Speaker 1:I can't do it. It's too long for me. And you go well, don't to do anything for five weeks, only have now to act. You only got today to do. So if you do today, right, you have a successful day.
Speaker 1:You wake up tomorrow, fresh head again, and you go again. That's the only act you can only take action in the now. You can do all the best planning you want. You can have the best advice. And I was thinking this yesterday on a walk.

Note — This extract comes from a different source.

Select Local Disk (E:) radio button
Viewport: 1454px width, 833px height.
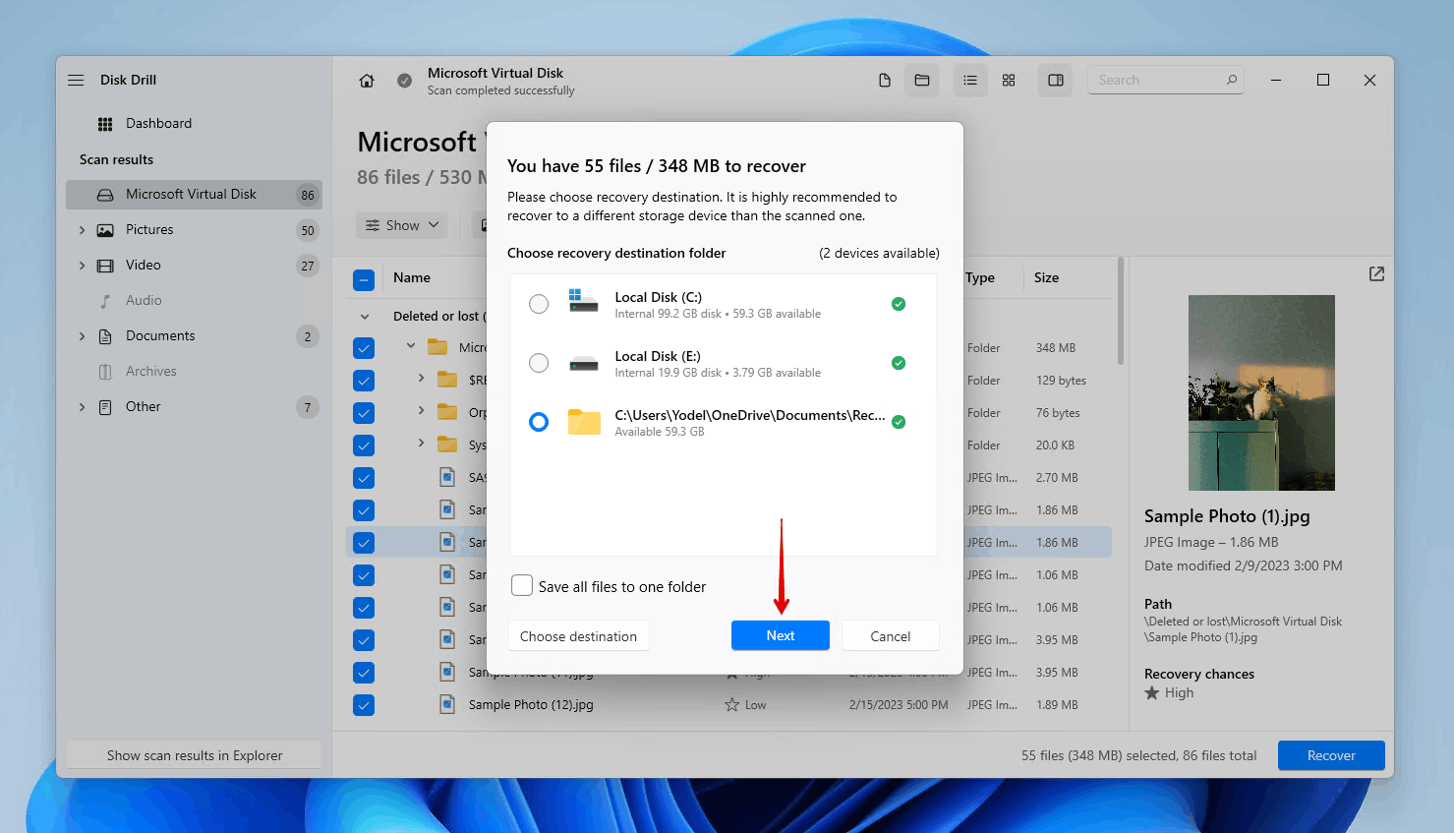click(539, 363)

Speaker 1:I was like the only thing I matters is action. Like I can learn as much as I want. I can go and learn everything in the world. But if I'm not taking action when I can, which is now, nothing's gonna change. Nothing's gonna move.
Speaker 1:So what action are you taking today? You know, stop thinking of the small stuff that brings back nothing. We always focus on the minuscule stuff that makes no difference. I'm not worried about if I'm having white bread or brown bread, guys. Stop stressing about it.

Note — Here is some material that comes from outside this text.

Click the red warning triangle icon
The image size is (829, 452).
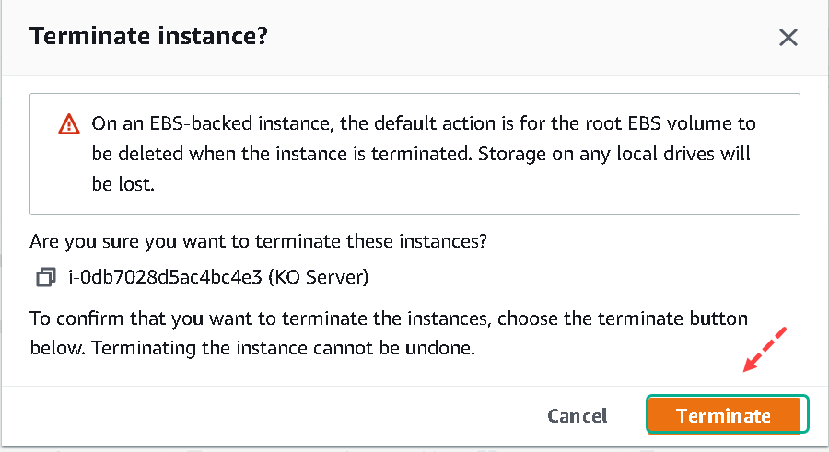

Speaker 1:I'm not worried if I train today to ten or in the morning or 4PM or 5PM. I'm not worried about the training times. I'm not worried about perfecting my macros. I'm not worried about if I go over my fat so low and under my carbs and I go over my carbs and under my fats. I'm not worried if my protein today is 110 but tomorrow is 130 then it's 90.
Speaker 1:Like, you know, I'm looking at my averages and do tweaks. My data will tell me exactly what I need to do. Scott, your average protein this week was 30 grams less than last week. What can we do about that? Okay.
Speaker 1:I can add a clear whey shake and each day to boost my protein. Job done. I'll go with our happy days. Let's test that out. There's nothing else to say.
Speaker 1:There's nothing else to worry about. There's nothing else to catastrophize over. I simply do the obvious next step that my data tells me. If I'm not losing weight after four weeks, and I think I'm eating 1,200 calories, Obvious answer, either I'm highly stressed with insane levels of water retention, or I'm not consuming 1,000 odd calories, whatever I thought I was consuming. So the next action is obvious.
Speaker 1:I need to be way better tracking for the next week just to see if that is true. So we don't need to keep adding nonsense on towards, we just see the facts we act and we have to act to make a difference. So act now please, track your macros now. You got to do it like it's not something we are trying to track macros. You got an amazing tool, it costs a lot of money to build and it's there and your fingertips to do, it's five minutes a day.
Speaker 1:Don't waste your time thinking, there's some people around the world who got no access to tools I guess. We And live in a world of abundance which is quite hard, but we've got tools now to help us fight back against this. We can see screen time, we can track the food we're eating, we know exactly where we're going wrong and we can make changes to that. As long as you track though, as long as you're aware And use this as a prompt to get get that action get action done. So feeling lethargic or you're on the couch or sitting down now, time to get up, go for a walk.
Speaker 1:If you're ready in work, you haven't got your lunch planned, well, go and do your best in the shop. It's all you can do. Scan something and don't, like, not do it. There's a lot of things, know, you haven't trained this morning. Can you train later?
Speaker 1:If not, just, you know, leave it go. There's many other days of the week left to train. And that's really it, guys. And I'll see you all at Book Club if you join.